Hi ,
I am trying to have slurm working on Rocks 7.0.
Installation went Okay.
Here is the error message to rocks report slurm_hwinfo:
slurmd: error while loading shared libraries: libltdl.so.7: cannot open shared object file: No such file or directory
slurmd: error while loading shared libraries: libltdl.so.7: cannot open shared object file: No such file or directory
slurmd: error while loading shared libraries: libltdl.so.7: cannot open shared object file: No such file or directory
Also when trying to rocks sync slurm
rocks sync slurm
compute-0-1: Job for slurmd.service failed because the control process exited with error code. See "systemctl status slurmd.service" and "journalctl -xe" for details.
pdsh@jcluster: compute-0-1: ssh exited with exit code 1
compute-0-2: Job for slurmd.service failed because the control process exited with error code. See "systemctl status slurmd.service" and "journalctl -xe" for details.

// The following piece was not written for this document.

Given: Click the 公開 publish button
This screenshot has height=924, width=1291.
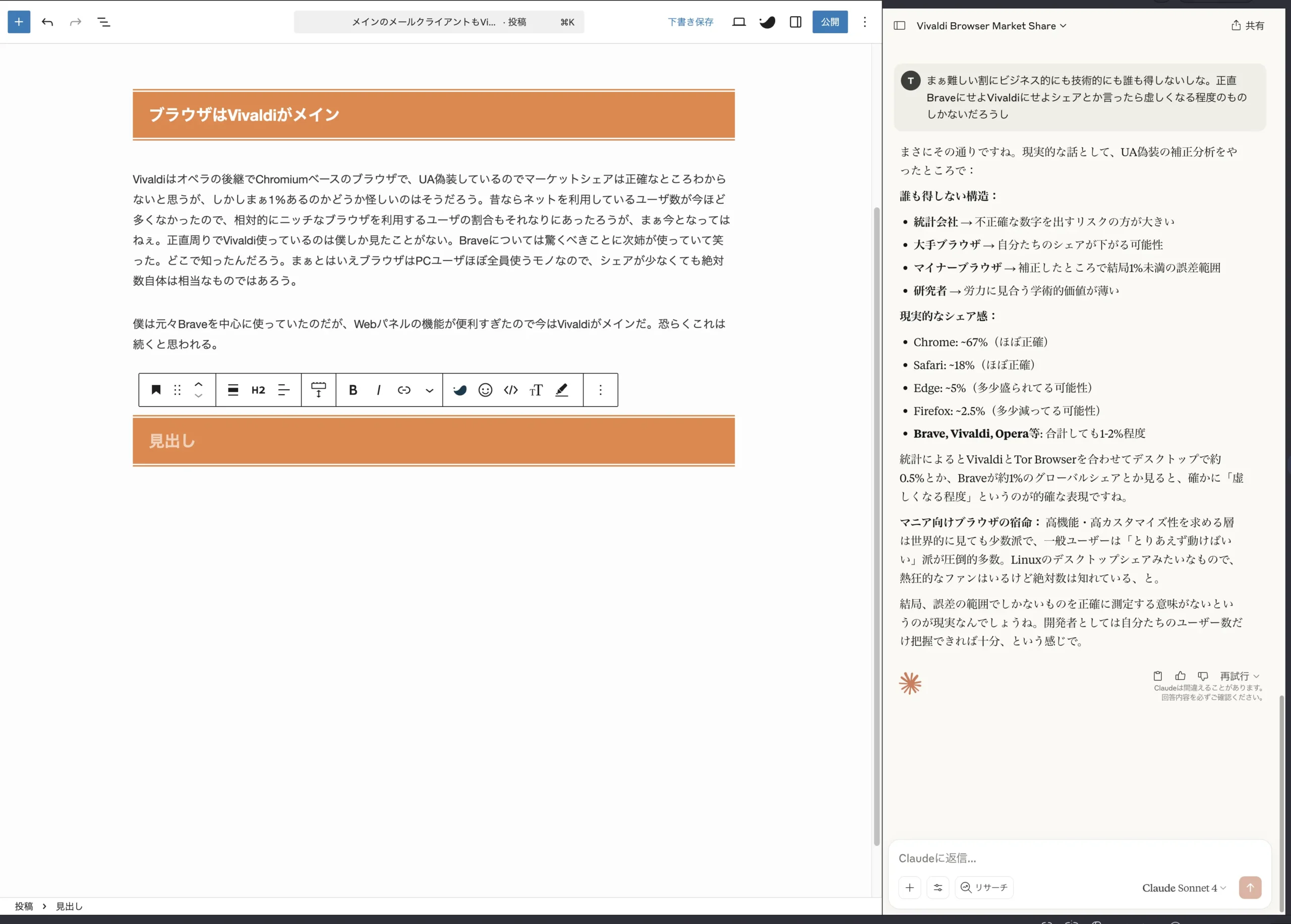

pdsh@jcluster: compute-0-2: ssh exited with exit code 1
compute-0-0: Job for slurmd.service failed because the control process exited with error code. See "systemctl status slurmd.service" and "journalctl -xe" for details.
pdsh@jcluster: compute-0-0: ssh exited with exit code 1
if I do "systemctl status slurmd.service" on compute-0-1, I have:
Starting Slurm node daemon...
Mar 14 18:14:27 compute-0-1.local slurmd[1774]: /usr/sbin/slurmd: error while loading shared libraries: libltdl.so.7: cannot open shared obje...irectory
Mar 14 18:14:27 compute-0-1.local systemd[1]: slurmd.service: control process exited, code=exited status=127
Mar 14 18:14:27 compute-0-1.local systemd[1]: Failed to start Slurm node daemon.
Mar 14 18:14:27 compute-0-1.local systemd[1]: Unit slurmd.service entered failed state.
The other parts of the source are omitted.